» **Task goal**:
Continue the review of G. Winston James's short fiction below, starting after its closing paragraph on "Church" and keeping the same voice.
+++ Text shown
In a world increasingly filled with unchallenging, feel-good fiction and film, James reminds us that being alive is to be in the heat of battle—a battle we are often losing. For James, survivors are those who are paying attention, looking at the struggle with a clear eye and an open heart. They are the heroes who—if they survive when the smoke clears—have a worthwhile story to bring back to us.

 

G. Winston James is not afraid to question the self-destructiveness of one’s sexuality or the consolation found in religious communities, even when they are far from perfect. This is the most refreshing gay fiction I’ve read in years.

 

The poetry of “The Space Between” is unrivaled in any erotica I’ve read to date, impressive in its insight and language. Through precise imagery, masterfully concise narrative, suspense and moral ambiguity, James establishes the skewed intimacy that sheds a devastatingly uncomfortable light upon pedophilia, rape and sexual exploitation. I’ve never read a story of this type that left me feeling like I suddenly knew what it was like to be such a victim. Profound.

 

“Storm,” reminiscent of Faulkner, is a tour de force of poetic family narrative: surreal, succinct and heart-breakingly tragic.

 

“Church” is so beautifully affirming a human story in its examination of one’s religious upbringing, moving beyond the usual focus on bigotry and schism to discover the underlying power and consolation of one’s spiritual community of origin.
++++++
+++ Dataset content
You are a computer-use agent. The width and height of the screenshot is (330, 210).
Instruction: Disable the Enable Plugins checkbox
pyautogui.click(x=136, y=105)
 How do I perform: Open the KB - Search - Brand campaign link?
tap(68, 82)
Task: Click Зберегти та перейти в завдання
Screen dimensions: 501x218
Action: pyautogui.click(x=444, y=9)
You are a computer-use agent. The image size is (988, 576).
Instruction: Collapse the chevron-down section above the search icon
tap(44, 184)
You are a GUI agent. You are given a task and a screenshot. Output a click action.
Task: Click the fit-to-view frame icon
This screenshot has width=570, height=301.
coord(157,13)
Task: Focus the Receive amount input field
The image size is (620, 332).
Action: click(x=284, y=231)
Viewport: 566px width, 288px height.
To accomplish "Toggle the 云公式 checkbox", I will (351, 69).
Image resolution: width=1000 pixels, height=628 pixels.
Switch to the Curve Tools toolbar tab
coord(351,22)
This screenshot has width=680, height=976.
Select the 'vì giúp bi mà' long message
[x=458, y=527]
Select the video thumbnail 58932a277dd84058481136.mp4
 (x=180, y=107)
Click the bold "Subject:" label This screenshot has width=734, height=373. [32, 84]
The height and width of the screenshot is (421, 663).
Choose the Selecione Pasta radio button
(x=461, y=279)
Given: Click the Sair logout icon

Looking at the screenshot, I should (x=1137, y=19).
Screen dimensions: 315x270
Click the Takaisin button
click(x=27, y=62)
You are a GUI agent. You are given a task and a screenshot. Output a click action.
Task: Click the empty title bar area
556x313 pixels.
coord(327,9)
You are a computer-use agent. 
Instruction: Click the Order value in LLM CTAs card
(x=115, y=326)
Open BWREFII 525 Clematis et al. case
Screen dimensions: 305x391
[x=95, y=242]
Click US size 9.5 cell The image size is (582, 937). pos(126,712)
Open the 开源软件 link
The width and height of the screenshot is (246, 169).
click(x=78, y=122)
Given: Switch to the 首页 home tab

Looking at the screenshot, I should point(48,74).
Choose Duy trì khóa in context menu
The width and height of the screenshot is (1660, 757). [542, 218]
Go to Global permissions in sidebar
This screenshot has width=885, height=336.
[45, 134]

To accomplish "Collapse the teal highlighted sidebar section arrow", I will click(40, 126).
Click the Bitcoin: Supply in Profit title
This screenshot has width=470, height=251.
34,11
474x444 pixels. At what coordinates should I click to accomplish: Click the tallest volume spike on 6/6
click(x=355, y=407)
++++++
» **Task response**:
 

“Rahen” examines the complexities of a gay bashing—from the implicit approval underlying even the most severe condemnation of the perpetrators to the self-preserving betrayals among the terrified gay kids and the urge to silence even among the most just authority figures. In “Rahen,” the best gay-bashing story I’ve ever read, James raises the moral stakes to the level of Greek tragedy.

 

“The Embrace” presents all the excitement, anxiety, promise and dread of allowing yourself to take a chance and fall or jump into a romance that will either liberate or destroy you. A classic story of the only way to find some things out is to put aside one’s fear, trust one’s heart and go for it.

 

Treading on territory many writers today avoid like the plague, James is fearless in his exposure of men on the ‘down-low’ and the dangerously skewed paranoia around child sexuality and eroticism. So, you want to know what’s really going on? Read G. Winston James.

 

A book full of ideas, James re-examines and sheds light upon issues that are far too often glossed over—for instance, the paradox of what we desire; the eroticism of being a child; the tenderness inside violence; the sexual intimacy of siblings;  the madness of the human heart.

 

James explores in vivid, raw, disturbing detail the gritty realities of gay black life. These are stories that need to be heard, and that shockingly even 40 years into the gay movement are still being silenced, ignored or overlooked. I’ve been waiting for someone like James to tell me these essential stories of gay life.

 

James presents moral truths and their ambiguity, which makes their exploration so vital. Raising all kinds of questions, I don’t want to hear. Oh, but I do, we do.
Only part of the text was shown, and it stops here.